** GIVEN DATA **
↓

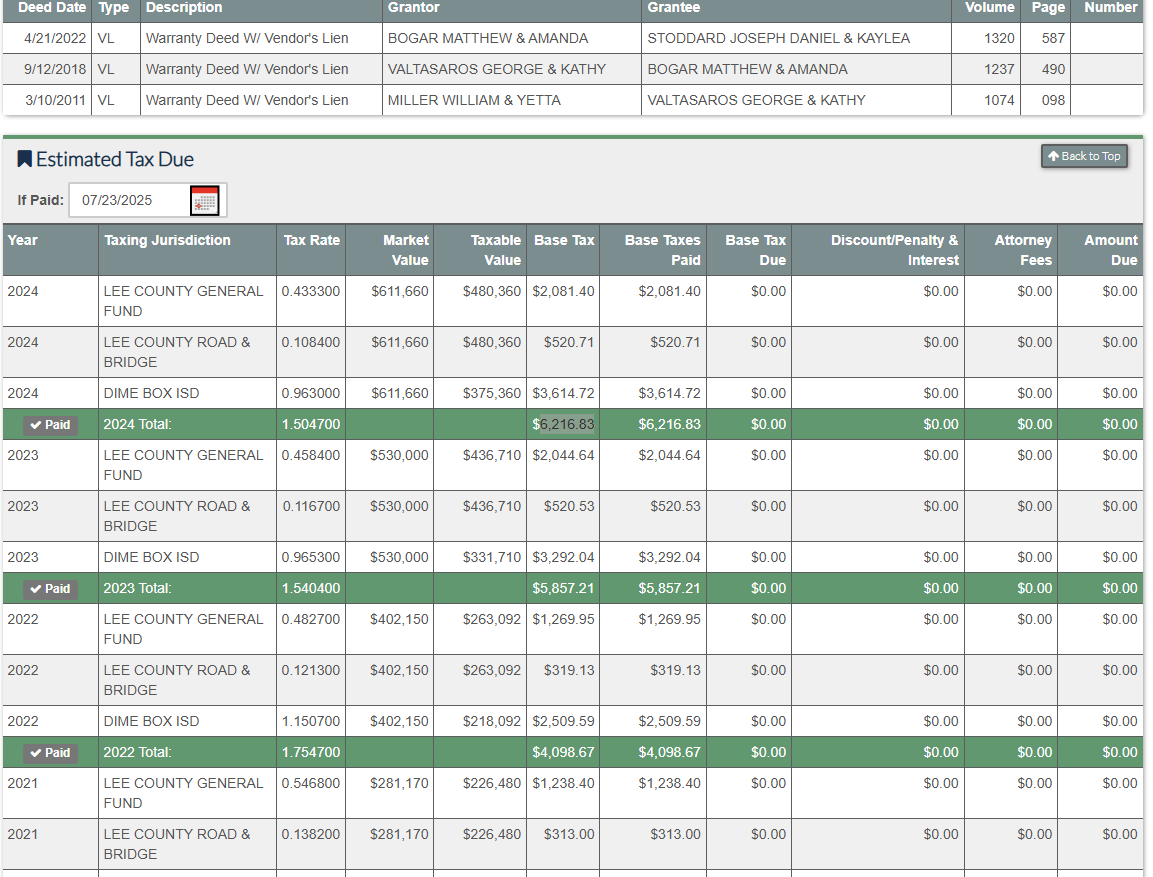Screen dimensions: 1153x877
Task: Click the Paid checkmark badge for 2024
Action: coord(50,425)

↑
↓

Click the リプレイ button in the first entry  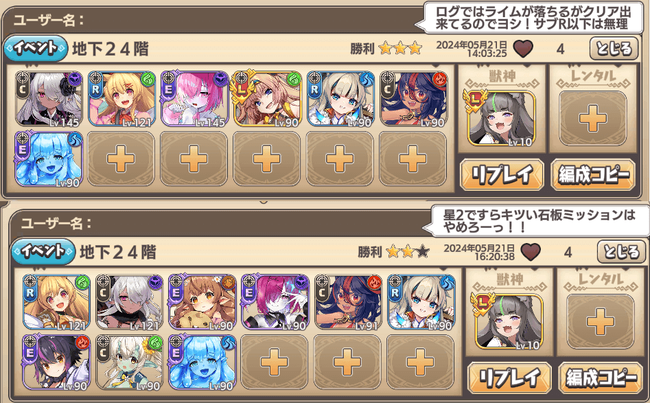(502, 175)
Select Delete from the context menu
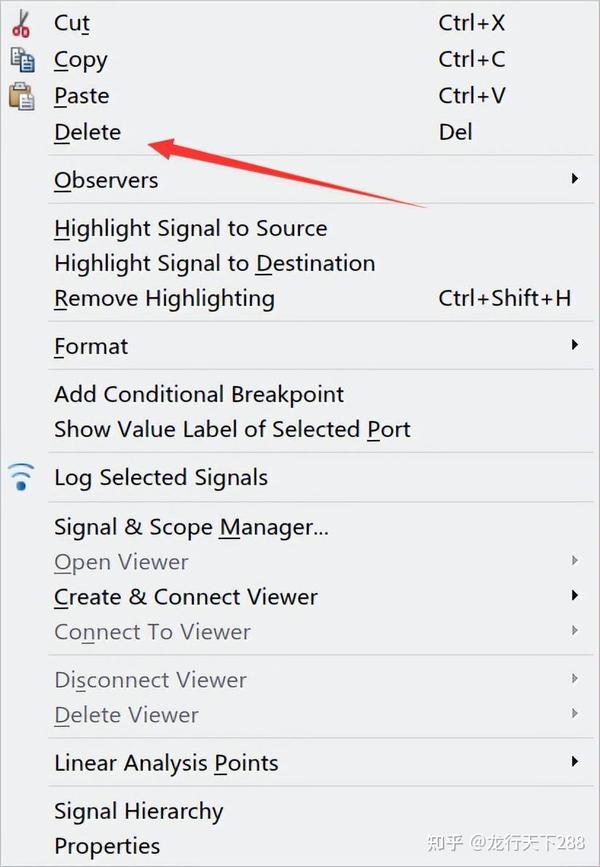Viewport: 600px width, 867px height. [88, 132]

↑
↓

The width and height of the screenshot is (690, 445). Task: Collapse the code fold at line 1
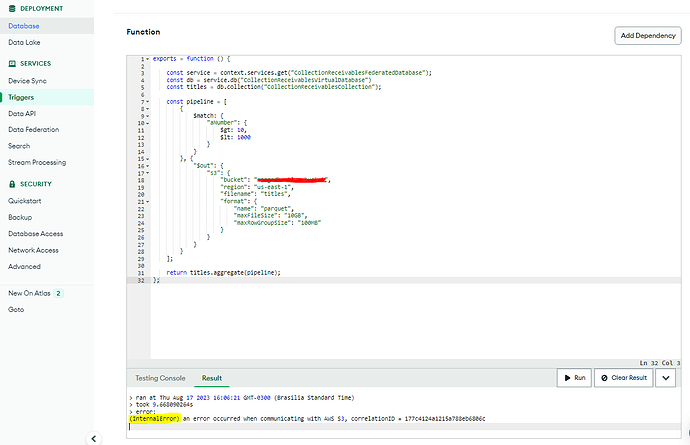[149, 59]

↑

** EXERCISE BRIEF **
Convert everything from the line containing "Screen dimensions: 1153x877" down to the line containing "Action: coord(50,425)" into a JSON list of strings, one string per line and blank lines omitted. Leave the pictures out of the answer.

** SOLUTION TO THE EXERCISE **
[
  "Screen dimensions: 1153x877",
  "Task: Click the Paid checkmark badge for 2024",
  "Action: coord(50,425)"
]